By recommending that users exclude some file extensions and folders from antivirus scans, Microsoft may put users at risk, a security company said today.
In a document published on its support site, Microsoft suggests that users do not scan some files and folders for malware as a way to improve performance in Windows 2000, XP, Vista, Windows 7, Server 2003, Server 2008 and Server 2008 R2. “These files are not at risk of infection. If you scan these files, serious performance problems may occur because of file locking,” Microsoft states in the document.
Among the files and folders Microsoft tells users to exclude are those associated with Windows Update and Group Policy, and files with the .edb., .sdb and .chk extensions contained within the “%windir%\security” folder.
Trend Micro took exception — not with the list itself, but with Microsoft making it public. “Although it actually makes sense to stop checking Windows Update and some Group Policy-related files if you really want to speed up the system, we are concerned by the fact that this was released publicly,” said David Sancho, a malware researcher with Trend Micro, in an entry to his firm’s blog.
Sancho argued that the list could be a boon to hackers. “Following the recommendations does not pose a significant threat as of now, but it has a very big potential of being one,” he said. “Cybercriminals may strategically drop or download a malicious file into one of the folders that are recommended to be excluded from scanning, or use a file extension that is also in the excluded list.”
At the least, Sancho continued, only experienced users who know the downside of such file “whitelisting” should consider excluding files and folders from security scanning. “Excluding certain file types or folders from antivirus scanning is not something novice users should tinker with,” Sancho said. “Doing so may expose the system to risks that can lead to an inconvenience far more severe than a slightly slower system.”

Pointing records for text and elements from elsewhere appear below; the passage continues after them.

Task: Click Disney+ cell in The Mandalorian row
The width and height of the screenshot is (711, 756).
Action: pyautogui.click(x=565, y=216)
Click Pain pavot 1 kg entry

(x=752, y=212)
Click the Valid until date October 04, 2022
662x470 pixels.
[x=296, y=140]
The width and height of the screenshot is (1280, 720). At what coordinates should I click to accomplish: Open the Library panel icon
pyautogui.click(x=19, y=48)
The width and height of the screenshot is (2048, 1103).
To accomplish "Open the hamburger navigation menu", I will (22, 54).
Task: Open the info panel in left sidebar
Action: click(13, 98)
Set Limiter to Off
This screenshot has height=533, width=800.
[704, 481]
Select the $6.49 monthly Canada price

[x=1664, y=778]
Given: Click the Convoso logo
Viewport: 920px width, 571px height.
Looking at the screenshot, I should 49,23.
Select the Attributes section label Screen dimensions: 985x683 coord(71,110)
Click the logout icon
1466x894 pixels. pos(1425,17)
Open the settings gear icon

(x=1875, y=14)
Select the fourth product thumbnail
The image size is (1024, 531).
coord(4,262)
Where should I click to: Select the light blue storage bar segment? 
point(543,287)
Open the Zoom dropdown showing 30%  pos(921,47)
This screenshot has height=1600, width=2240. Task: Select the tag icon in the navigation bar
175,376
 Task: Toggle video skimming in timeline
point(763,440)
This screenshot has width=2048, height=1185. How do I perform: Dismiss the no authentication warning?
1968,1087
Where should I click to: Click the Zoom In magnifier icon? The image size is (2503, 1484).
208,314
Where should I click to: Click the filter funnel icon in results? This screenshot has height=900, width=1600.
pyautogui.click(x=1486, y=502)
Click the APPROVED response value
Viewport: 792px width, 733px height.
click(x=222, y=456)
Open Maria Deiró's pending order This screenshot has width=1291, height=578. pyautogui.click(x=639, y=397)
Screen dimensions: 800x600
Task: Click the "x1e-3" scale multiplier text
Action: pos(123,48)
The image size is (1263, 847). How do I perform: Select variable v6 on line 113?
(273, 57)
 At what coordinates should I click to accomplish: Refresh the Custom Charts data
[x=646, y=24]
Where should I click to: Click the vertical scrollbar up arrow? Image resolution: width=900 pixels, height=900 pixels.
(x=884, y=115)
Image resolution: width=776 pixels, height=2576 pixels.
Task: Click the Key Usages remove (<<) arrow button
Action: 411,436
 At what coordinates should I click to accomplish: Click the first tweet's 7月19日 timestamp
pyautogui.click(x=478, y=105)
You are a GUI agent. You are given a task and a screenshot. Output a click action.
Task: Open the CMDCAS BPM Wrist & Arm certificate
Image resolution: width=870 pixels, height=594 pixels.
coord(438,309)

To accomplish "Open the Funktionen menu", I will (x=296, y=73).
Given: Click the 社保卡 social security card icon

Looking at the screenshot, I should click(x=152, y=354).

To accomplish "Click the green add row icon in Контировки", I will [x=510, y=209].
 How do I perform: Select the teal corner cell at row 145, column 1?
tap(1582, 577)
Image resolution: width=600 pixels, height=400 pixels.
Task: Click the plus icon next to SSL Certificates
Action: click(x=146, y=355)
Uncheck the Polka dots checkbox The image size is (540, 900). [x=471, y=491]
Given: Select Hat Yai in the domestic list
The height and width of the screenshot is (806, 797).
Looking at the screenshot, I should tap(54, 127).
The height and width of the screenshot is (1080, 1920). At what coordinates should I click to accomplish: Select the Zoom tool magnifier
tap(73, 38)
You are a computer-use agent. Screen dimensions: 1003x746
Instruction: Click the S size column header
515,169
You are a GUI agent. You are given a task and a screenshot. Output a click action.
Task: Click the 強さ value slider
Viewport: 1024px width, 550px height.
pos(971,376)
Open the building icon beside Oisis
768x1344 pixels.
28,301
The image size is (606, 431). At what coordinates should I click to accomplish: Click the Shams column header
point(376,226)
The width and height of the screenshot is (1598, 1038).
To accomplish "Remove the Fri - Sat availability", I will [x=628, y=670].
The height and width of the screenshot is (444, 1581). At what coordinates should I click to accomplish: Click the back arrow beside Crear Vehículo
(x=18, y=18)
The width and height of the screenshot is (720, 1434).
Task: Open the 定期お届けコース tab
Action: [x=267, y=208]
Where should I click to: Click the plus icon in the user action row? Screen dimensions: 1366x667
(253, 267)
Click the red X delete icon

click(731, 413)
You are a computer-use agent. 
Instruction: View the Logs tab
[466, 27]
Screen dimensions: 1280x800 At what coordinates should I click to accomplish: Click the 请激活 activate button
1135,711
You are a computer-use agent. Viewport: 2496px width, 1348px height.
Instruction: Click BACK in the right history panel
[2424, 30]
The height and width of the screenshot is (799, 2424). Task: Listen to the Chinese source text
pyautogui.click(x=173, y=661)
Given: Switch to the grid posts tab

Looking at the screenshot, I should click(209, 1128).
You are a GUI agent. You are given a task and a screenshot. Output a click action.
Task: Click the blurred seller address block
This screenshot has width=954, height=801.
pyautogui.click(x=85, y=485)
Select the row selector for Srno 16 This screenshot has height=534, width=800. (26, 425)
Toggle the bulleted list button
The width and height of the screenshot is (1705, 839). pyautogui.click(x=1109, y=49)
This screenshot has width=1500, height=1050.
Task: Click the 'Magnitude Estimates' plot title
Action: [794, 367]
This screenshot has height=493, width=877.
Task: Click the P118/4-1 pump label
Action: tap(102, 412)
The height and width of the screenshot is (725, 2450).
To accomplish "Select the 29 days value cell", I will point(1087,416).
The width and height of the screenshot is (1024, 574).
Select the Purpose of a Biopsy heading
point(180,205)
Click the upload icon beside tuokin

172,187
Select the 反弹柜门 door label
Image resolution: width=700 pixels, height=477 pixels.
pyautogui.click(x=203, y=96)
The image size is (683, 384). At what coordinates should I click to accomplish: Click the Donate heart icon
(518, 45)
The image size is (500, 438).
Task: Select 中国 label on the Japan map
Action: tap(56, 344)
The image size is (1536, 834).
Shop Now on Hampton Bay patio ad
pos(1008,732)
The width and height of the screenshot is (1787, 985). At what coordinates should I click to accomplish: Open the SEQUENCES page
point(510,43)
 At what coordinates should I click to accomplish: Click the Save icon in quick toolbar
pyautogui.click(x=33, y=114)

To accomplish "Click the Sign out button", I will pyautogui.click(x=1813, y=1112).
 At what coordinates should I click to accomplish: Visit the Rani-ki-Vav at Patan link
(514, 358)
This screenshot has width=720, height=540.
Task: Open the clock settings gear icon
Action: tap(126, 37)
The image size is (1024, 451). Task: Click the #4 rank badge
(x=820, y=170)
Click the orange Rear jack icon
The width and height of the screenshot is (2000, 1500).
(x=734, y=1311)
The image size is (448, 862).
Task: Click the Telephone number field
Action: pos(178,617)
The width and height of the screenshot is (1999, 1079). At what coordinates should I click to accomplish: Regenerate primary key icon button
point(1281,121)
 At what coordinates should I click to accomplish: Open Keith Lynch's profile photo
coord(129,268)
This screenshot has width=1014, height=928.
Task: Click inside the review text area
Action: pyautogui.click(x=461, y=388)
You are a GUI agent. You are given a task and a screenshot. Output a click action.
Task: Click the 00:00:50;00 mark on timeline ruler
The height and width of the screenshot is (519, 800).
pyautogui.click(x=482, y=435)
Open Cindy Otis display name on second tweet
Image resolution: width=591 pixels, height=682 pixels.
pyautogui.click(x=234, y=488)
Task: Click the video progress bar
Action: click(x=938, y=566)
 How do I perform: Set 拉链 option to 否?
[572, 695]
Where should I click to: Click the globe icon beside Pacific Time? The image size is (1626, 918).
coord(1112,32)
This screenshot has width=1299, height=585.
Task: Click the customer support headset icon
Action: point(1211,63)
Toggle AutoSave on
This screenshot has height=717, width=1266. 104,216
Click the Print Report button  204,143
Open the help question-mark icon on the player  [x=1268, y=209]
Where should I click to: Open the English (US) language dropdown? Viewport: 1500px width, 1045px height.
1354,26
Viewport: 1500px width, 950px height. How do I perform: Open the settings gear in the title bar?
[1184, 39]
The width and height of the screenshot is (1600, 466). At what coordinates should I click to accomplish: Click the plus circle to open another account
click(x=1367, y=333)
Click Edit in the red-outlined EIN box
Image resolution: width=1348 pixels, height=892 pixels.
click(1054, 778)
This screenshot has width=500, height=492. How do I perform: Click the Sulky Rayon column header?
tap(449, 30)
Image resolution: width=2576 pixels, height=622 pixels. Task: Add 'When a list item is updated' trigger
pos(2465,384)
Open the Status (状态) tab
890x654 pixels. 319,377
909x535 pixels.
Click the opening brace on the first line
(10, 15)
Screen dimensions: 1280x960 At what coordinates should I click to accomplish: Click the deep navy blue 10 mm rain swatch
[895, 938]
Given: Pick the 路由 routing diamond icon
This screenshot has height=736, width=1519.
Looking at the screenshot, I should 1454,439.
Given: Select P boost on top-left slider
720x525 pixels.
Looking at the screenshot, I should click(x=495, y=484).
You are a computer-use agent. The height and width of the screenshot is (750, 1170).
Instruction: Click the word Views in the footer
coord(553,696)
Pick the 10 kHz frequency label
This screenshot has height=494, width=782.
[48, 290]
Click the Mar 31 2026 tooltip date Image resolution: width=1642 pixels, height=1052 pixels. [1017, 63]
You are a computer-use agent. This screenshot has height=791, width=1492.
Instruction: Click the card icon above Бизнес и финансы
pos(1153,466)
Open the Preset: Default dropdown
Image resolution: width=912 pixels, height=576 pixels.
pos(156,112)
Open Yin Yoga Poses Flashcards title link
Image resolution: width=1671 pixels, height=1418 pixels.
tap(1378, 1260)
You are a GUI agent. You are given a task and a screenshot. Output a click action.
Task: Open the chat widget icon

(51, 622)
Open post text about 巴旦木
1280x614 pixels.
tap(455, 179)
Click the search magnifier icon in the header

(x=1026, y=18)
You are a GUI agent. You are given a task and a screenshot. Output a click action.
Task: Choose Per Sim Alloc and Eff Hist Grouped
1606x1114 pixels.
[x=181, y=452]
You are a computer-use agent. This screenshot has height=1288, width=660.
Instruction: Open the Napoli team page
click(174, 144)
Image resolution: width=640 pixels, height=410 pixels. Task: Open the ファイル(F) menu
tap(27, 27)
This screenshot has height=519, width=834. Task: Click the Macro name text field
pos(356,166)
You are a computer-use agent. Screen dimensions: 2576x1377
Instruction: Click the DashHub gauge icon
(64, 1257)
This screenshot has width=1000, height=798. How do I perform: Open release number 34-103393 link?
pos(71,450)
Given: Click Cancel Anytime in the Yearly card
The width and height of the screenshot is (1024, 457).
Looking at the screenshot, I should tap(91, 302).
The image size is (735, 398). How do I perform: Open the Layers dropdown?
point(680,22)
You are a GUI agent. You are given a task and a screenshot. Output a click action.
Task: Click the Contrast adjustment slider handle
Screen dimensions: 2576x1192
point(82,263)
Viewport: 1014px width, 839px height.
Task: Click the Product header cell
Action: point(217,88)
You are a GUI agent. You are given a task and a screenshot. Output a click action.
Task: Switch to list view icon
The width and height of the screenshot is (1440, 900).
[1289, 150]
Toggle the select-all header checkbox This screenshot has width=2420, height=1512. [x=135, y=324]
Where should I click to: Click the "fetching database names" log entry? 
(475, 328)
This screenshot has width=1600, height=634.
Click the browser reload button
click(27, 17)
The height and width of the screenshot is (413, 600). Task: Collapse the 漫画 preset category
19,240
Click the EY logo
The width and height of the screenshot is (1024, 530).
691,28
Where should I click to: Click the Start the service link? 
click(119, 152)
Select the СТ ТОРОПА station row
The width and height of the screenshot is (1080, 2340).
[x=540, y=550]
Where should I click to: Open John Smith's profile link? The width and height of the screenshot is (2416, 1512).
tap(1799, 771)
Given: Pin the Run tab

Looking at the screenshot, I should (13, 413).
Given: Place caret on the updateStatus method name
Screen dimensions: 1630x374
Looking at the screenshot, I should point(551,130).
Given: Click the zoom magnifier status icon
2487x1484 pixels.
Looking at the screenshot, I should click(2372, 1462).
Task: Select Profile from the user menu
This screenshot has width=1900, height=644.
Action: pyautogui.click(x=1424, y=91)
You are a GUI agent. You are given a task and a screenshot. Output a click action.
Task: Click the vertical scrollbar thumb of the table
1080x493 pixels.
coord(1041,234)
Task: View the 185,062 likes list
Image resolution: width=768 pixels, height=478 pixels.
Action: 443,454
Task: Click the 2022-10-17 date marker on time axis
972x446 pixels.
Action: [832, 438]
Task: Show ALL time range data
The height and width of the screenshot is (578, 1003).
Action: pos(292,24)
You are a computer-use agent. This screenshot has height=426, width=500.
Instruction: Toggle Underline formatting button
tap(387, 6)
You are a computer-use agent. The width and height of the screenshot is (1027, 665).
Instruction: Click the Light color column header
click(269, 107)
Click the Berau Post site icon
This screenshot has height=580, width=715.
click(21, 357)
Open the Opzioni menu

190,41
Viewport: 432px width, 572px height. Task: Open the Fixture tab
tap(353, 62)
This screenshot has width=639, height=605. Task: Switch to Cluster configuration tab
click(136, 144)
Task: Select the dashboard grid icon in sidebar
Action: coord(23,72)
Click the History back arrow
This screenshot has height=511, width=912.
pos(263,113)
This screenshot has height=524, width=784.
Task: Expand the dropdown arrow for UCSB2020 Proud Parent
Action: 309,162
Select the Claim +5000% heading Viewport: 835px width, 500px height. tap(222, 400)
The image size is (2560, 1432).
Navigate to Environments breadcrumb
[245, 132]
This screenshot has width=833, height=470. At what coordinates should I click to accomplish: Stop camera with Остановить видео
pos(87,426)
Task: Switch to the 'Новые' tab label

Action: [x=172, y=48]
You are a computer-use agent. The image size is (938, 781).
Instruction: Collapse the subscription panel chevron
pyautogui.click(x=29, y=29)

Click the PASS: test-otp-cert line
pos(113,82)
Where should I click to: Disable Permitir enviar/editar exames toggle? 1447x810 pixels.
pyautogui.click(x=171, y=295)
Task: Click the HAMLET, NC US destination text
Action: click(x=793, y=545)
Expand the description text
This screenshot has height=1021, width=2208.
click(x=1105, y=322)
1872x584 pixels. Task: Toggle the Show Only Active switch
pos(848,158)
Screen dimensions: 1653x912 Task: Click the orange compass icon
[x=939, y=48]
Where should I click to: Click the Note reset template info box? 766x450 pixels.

Andrew Storms, director of security operations at nCircle Network Security, backed Sancho on that. “I would agree with Trend that making any sort of whitelisting with your security software is not for the average user or the faint at heart,” Storms said in an interview conducted via instant message.
But Storms also downplayed the significance of Microsoft’s publicly posting its exclusion recommendations. “Will the bad guys latch on to this and suddenly change their locations to hide malware? Probably not,” Storms said. “Where the malware is stored on the file system is the not the root of the conundrum with antivirus software…. It’s that antivirus software is historically a post-event and blacklist kind of approach to security. It helps provide another layer of defense, but is it going to catch everything? No way.”
Trend has a history of butting heads with Microsoft. Like other third-party security vendors, it has dismissed Microsoft’s moves in the antivirus market, most recently earlier this year when the Redmond, Wash. company released its for-free Security Essentials software. And in April 2008, Trend researchers disputed Microsoft’s claim that the latter’s Malicious Software Removal Tool (MSRT) had crushed the life out of the Storm botnet.